■ Фрагмент текста
====
Диктор: «В России пьют почти все. Почему? Русские говорят: “Не от хорошей жизни”.


Главное гнетущее чувство, которое вызывает постоянную необходимость искать утешения, - как бы патетично это ни звучало - беззащитность перед насилием. Психическим и физическим. Тем, которому подвергаешься сам, и тем, которому подвергаешь других. Малым и большим. В отношениях между государством и личностью. Государством, которое веками, почти беспрерывно, развращает подданных тиранией, деспотизмом, террором, и личностью, которой всегда, в том числе сегодня, помыкает чиновник, которую бьет милиционер, грабит инспектор. Личностью, которую неправедно осуждает суд, запугивает мафия, дурачат средства массовой информации... Но когда эта личность сама входит во власть, часто и она помыкает, бьет, грабит, выносит неправедные приговоры и лжет.


Пьют и жертвы и палачи (почти все солдаты, вернувшиеся из Чечни, - а их прошло через эту республику больше трех миллионов - нуждаются в лечении от наркомании и тяжкого алкоголизма). Насилие - попеременно то совершаемое, то испытанное на своей шкуре - всех выводит на замкнутую орбиту страха. Там, где закон всегда защищает интересы государства от личности, где голос личности ничего не значит, личность уничтожает свою беспомощность единственным доступным ей способом: уничтожая себя. Топя себя в водке.
====
■ Данные упражнения
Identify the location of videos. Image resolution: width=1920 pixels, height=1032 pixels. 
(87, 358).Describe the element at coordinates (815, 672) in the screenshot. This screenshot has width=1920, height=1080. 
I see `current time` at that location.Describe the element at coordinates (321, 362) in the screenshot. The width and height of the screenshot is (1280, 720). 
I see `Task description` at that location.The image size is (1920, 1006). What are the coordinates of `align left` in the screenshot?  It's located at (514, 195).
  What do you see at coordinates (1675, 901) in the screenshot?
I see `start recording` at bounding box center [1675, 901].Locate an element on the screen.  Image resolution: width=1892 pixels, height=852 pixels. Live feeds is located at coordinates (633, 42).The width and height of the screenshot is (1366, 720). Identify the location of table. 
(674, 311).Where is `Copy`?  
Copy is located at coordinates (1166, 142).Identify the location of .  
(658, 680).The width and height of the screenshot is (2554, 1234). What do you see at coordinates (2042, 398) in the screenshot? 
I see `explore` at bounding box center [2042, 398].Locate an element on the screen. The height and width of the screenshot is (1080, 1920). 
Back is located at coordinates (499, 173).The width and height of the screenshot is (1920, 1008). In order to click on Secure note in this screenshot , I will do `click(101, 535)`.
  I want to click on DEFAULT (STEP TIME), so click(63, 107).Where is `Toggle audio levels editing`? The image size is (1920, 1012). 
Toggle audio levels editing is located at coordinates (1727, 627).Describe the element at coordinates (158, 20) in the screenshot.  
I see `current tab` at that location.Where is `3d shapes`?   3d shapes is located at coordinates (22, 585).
====
■ Что требуется
Воспроизведите дословно часть текста о пьянстве в России, начиная со слов «Пьют и жертвы» и заканчивая словами «себя в водке.».

■ Место для ответа
Пьют и жертвы и палачи (почти все солдаты, вернувшиеся из Чечни, - а их прошло через эту республику больше трех миллионов - нуждаются в лечении от наркомании и тяжкого алкоголизма). Насилие - попеременно то совершаемое, то испытанное на своей шкуре - всех выводит на замкнутую орбиту страха. Там, где закон всегда защищает интересы государства от личности, где голос личности ничего не значит, личность уничтожает свою беспомощность единственным доступным ей способом: уничтожая себя. Топя себя в водке.